Sickle cell and marriage: a conversation that saves children

A short statistical reminder, and then a long argument about why it should change how matchmaking platforms are built.

The sickle cell trait — being heterozygous for haemoglobin S, what the medical world calls AS — is carried by roughly one in four adults in many parts of West and Central Africa, and by significant minorities of people of African, Mediterranean, Middle Eastern, Indian, and Caribbean descent more broadly. Carriers are clinically healthy. Two carriers, marrying each other, have a one-in-four chance per pregnancy of producing a child with the full disease — sickle cell anaemia, SS — which is a lifelong condition with serious medical consequences and a shortened life expectancy in many of the places where it is most common.

There is no medical mystery here. Genotype testing is cheap, widely available, and routinely done at antenatal clinics. The information exists. The problem has never been whether people can know their genotype. The problem is that the conversation about it does not happen until far too late — usually somewhere between engagement and pregnancy, after a relationship has already done the emotional work of becoming a relationship.

Why this is a matchmaking problem, not a clinic problem

The clinic can tell you your genotype. It cannot tell you whether the person you are getting to know is also AS. By the time the clinic finds out, the two of you have already decided you want to spend your lives together, and the genotype information arrives as a reason to break apart, rather than a reason never to start.

This is the wrong place for the question to be asked.

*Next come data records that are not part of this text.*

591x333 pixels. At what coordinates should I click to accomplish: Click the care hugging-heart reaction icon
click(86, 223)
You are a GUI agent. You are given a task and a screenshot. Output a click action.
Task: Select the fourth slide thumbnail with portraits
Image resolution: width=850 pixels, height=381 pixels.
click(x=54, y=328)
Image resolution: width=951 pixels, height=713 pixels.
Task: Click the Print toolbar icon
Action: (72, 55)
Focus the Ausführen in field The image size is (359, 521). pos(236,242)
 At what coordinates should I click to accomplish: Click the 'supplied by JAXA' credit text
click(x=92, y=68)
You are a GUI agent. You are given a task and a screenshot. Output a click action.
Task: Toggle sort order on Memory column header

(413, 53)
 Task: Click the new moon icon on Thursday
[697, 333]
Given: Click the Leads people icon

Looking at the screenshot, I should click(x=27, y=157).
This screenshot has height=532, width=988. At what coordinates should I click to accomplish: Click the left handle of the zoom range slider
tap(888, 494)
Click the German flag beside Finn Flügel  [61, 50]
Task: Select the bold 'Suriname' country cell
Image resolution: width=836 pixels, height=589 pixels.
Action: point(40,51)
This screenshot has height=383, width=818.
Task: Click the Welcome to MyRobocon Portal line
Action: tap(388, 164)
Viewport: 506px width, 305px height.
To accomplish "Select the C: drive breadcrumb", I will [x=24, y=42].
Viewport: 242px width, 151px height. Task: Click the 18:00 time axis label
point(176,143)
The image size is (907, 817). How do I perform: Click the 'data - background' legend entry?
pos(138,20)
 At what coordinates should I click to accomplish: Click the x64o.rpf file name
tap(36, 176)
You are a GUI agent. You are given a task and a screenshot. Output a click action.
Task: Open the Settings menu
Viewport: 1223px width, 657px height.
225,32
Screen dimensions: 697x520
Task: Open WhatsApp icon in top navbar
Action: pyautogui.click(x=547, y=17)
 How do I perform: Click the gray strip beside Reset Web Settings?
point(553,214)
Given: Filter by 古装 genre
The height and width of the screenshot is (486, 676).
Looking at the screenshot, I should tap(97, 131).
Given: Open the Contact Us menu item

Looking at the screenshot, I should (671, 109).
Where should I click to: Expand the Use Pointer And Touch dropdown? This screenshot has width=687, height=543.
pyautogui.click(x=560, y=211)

The right place is at the start. Two people who have not yet sent their first message to each other, who do not yet have any emotional investment in not being apart, can route around an incompatibility cleanly. They are also, statistically, far more likely to be healthy and matched if they encounter each other in the first place rather than at the end of a six-month relationship that should never have begun.

The design implication

If a matchmaking platform serves a community where sickle cell is endemic and does not surface the genotype question, the platform is failing the community. Not in a vague way — in a way that produces children with a serious genetic condition that two informed adults could have prevented.

The design choice we made for PotentialSpouse is to treat genetic_markers as a tag category like any other, and to let any user mark some genotypes as excludes — meaning, “do not show me anyone whose markers include any of these.”

A person who is AS can mark AS and SS as excludes. The matching engine routes them only toward AA candidates. Their profile, mirrored, also disappears from the walls of other AS users who have made the same exclusion.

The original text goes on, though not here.